She Gets a Chance to Thank, Nervously, the Man Who Saved Her Life : Straight From the Heart
Bernice Colopy woke up early Friday morning in her hospital room, anxiously awaiting the arrival of her angel.
The 73-year-old real estate agent had no memory of Dan Sforza, who last month leaned over her as she lay on the asphalt of a traffic-choked freeway and used CPR to massage life back to her still heart, an act doctors say saved her life.
As she sat in a wheelchair among flowers and cards from well-wishers, Colopy fussed with her makeup a bit, put on her nicest sweater and pinned to it a small golden cherub that she named Dan.
“Gosh, I’m so nervous. I don’t know if I can look him in the eye,” said Colopy. “How can I tell him how grateful I am?”
A few minutes later, Colopy had her chance.
Dressed in his olive-green state Fish & Game warden’s uniform, the tall, blond Sforza strode into the room. In moments, Colopy’s arms were tightly hugging her savior as she tearfully murmured her thanks.
It was a far happier scene than the last time the two Mission Viejo residents met Oct. 24 during rush hour on Interstate 5 near El Toro Road.
Sforza remembers seeing Colopy’s 1986 Oldsmobile stalled in the fast lane with several people standing around her locked car wondering what to do.
“I saw her flopped backward with her eyes open,” said Sforza. “Her color looked bad and I knew I had to do something quick.”
He smashed open a rear window with his baton, and with the help of bystanders, eased Colopy out of the car and laid her onto a blanket in the median.
By this time, she had stopped breathing and had no pulse.
Sforza knew what to do: CPR.
He had performed the procedure twice before while working on patrol at Mammoth ski resort, but both of his subjects died. He put that out of his mind and kept working on Colopy, pumping her chest to stimulate the heart.
“There was a huge adrenaline rush, but I knew what needed to be done,” he said.

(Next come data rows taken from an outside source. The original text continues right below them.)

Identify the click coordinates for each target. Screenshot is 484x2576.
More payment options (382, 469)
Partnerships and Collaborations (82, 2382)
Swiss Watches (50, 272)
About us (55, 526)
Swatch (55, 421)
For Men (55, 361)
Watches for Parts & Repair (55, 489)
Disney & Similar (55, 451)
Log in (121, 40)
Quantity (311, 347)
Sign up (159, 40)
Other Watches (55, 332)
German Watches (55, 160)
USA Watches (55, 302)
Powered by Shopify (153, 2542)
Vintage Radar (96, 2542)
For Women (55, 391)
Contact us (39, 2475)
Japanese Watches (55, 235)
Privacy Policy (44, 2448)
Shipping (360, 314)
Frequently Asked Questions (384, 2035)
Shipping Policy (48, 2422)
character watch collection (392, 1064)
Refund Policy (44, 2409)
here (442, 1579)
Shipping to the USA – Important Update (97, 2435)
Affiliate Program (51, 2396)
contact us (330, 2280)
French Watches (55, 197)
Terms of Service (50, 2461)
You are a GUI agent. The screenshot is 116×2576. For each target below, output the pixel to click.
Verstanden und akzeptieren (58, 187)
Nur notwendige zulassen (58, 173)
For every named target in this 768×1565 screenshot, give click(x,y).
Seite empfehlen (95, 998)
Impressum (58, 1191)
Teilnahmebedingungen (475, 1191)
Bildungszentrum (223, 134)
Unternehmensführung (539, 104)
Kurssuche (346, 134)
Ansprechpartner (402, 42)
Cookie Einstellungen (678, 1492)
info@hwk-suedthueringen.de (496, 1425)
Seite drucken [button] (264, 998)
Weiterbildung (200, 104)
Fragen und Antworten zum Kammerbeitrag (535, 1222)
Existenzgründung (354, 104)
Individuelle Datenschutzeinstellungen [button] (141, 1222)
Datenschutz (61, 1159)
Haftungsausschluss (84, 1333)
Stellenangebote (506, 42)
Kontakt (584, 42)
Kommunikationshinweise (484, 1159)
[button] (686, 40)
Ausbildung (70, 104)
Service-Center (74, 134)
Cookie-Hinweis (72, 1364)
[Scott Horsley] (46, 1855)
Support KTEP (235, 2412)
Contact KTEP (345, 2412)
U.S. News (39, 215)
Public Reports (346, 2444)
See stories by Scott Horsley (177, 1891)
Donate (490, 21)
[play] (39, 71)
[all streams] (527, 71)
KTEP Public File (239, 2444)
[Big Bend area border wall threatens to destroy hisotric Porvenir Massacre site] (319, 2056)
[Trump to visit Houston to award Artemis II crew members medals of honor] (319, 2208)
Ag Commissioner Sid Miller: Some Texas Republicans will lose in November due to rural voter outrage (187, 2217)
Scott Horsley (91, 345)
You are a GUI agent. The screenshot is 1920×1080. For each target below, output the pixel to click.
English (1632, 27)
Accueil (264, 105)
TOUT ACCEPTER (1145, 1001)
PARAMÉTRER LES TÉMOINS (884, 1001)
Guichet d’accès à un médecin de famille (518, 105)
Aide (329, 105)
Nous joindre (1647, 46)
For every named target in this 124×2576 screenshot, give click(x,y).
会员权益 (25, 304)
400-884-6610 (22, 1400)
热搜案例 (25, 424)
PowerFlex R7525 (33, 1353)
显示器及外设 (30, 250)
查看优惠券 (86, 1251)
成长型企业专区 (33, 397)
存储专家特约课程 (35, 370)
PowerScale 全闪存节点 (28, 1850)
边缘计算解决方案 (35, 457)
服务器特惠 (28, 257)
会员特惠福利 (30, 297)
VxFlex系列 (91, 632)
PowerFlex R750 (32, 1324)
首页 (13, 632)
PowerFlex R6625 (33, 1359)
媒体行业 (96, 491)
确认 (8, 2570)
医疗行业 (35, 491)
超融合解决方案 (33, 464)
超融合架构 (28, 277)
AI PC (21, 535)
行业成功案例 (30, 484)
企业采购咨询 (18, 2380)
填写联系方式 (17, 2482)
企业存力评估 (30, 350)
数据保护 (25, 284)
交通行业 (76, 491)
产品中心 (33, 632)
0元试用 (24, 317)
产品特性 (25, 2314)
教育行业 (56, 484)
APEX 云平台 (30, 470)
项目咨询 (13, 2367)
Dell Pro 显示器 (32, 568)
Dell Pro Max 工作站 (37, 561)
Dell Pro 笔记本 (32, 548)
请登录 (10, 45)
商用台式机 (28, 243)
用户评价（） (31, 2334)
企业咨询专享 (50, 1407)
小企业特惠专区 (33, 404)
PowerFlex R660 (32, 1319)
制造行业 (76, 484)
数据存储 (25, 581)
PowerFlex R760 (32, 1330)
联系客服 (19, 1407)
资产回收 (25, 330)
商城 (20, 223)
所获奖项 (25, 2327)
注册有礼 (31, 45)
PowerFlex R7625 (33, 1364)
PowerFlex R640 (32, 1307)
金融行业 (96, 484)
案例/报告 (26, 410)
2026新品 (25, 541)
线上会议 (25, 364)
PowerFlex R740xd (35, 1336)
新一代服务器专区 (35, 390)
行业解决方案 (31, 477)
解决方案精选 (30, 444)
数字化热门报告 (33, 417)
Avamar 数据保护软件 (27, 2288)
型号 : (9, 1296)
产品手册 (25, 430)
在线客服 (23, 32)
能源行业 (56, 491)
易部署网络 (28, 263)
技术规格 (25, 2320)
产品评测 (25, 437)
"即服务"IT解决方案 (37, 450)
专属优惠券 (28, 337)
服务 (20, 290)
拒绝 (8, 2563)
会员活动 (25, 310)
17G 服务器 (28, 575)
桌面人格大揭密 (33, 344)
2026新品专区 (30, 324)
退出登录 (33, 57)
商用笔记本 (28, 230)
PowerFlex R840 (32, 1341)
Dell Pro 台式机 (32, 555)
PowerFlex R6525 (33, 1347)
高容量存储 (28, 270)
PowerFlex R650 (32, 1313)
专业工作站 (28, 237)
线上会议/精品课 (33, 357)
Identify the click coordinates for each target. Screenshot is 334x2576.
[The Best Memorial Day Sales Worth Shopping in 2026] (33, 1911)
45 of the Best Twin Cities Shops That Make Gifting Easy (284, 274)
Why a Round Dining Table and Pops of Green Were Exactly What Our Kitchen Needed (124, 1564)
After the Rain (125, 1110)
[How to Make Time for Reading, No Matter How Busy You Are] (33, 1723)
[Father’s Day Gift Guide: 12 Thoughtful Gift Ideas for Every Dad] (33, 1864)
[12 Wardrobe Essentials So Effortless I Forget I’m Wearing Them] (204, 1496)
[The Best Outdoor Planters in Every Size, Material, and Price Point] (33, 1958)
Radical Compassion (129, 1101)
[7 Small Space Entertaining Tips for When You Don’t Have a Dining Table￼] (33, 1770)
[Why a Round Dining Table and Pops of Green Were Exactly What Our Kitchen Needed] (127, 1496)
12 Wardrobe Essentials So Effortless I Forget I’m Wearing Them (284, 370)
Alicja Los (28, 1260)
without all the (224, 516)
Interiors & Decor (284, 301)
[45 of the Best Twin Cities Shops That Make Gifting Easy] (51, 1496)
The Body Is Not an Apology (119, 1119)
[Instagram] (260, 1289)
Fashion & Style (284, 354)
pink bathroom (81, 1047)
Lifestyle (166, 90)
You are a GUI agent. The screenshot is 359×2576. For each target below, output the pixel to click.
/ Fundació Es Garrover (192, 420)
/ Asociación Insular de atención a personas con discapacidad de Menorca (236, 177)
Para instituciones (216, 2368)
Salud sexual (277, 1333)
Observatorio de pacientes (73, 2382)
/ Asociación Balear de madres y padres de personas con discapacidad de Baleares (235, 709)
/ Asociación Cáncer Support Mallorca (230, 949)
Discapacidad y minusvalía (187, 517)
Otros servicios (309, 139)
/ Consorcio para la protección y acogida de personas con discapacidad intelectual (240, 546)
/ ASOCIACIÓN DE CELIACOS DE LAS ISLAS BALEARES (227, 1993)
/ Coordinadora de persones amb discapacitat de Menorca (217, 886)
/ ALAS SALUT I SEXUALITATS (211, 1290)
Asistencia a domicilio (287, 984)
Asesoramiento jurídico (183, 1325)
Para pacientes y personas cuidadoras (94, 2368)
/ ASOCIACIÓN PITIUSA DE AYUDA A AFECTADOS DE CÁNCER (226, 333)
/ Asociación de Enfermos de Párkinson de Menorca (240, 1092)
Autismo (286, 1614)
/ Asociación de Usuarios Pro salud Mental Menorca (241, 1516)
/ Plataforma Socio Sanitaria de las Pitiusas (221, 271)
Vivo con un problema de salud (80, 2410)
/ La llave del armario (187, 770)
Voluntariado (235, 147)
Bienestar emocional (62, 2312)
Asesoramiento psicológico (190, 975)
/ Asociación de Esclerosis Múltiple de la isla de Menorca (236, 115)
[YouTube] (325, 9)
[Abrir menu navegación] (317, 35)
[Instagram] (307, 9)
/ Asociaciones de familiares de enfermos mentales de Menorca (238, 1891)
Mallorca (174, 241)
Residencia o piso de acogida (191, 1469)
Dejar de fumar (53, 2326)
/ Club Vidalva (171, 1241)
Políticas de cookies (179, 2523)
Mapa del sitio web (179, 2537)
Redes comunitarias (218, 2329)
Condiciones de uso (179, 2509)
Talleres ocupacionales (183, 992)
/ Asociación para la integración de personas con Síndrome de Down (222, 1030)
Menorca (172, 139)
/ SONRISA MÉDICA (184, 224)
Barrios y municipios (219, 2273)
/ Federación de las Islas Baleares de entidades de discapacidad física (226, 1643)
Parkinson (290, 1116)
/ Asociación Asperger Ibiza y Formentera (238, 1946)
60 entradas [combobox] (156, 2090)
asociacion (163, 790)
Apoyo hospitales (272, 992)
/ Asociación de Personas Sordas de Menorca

Shortly afterward, paramedics arrived and used a defibrillator to shock Colopy’s heart into beating again.
As he watched the ambulance pull away, Sforza said he hoped for the best but feared the worst: “I still didn’t think she had a good chance to survive.”
But a few miles away at Saddleback Memorial Medical Center, emergency physician Dr. Wayne Fields saw a 72-year-old woman in remarkably good shape. Most heart attack victims arrive in far worse condition since few get CPR--cardiopulmonary resuscitation--before the paramedics get to them.
“This lady came in with a pulse and heart rhythm. . . . I had almost nothing to do,” Fields said. Sforza “not only knew what to do, but it worked.”
Fields said the quick response of Sforza and the paramedics saved Colopy’s life.
Said Fields: “All I can say is that she must have had an angel watching over her shoulder.”
Colopy went on to have heart surgery and is recovering well. She celebrated her 73rd birthday in the hospital four days after the heart attack and is now using stairs with the help of a cane.
On Tuesday, she will go home in time to spend Thanksgiving with her family.
“Words are so inadequate at times like this,” said her son, Jack Colopy of Laguna Niguel, a 43-year-old communications executive and part-time scuba instructor who once used CPR to help a diver in distress. “I know society tends to accent the negative, but I believe there are a lot of Dan Sforzas out there.”